INSTRUCTIONS FOR THE TASK: The listing should be returned in its entirety, exactly as given.

DATA FOR THIS TASK:
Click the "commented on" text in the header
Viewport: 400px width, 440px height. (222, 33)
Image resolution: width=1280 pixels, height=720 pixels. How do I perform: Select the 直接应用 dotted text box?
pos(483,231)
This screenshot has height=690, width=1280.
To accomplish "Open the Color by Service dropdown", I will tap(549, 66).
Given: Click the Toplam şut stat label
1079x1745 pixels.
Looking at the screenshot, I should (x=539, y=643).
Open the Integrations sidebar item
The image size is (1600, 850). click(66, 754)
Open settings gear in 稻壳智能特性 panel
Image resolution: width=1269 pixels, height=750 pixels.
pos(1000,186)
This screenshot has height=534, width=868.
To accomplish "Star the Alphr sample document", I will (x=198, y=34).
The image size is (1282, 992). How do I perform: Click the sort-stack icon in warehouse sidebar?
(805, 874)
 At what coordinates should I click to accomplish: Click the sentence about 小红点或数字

YOUR SOLUTION:
Click the "commented on" text in the header
Viewport: 400px width, 440px height. (222, 33)
Image resolution: width=1280 pixels, height=720 pixels. How do I perform: Select the 直接应用 dotted text box?
pos(483,231)
This screenshot has height=690, width=1280.
To accomplish "Open the Color by Service dropdown", I will tap(549, 66).
Given: Click the Toplam şut stat label
1079x1745 pixels.
Looking at the screenshot, I should (x=539, y=643).
Open the Integrations sidebar item
The image size is (1600, 850). click(66, 754)
Open settings gear in 稻壳智能特性 panel
Image resolution: width=1269 pixels, height=750 pixels.
pos(1000,186)
This screenshot has height=534, width=868.
To accomplish "Star the Alphr sample document", I will (x=198, y=34).
The image size is (1282, 992). How do I perform: Click the sort-stack icon in warehouse sidebar?
(805, 874)
 At what coordinates should I click to accomplish: Click the sentence about 小红点或数字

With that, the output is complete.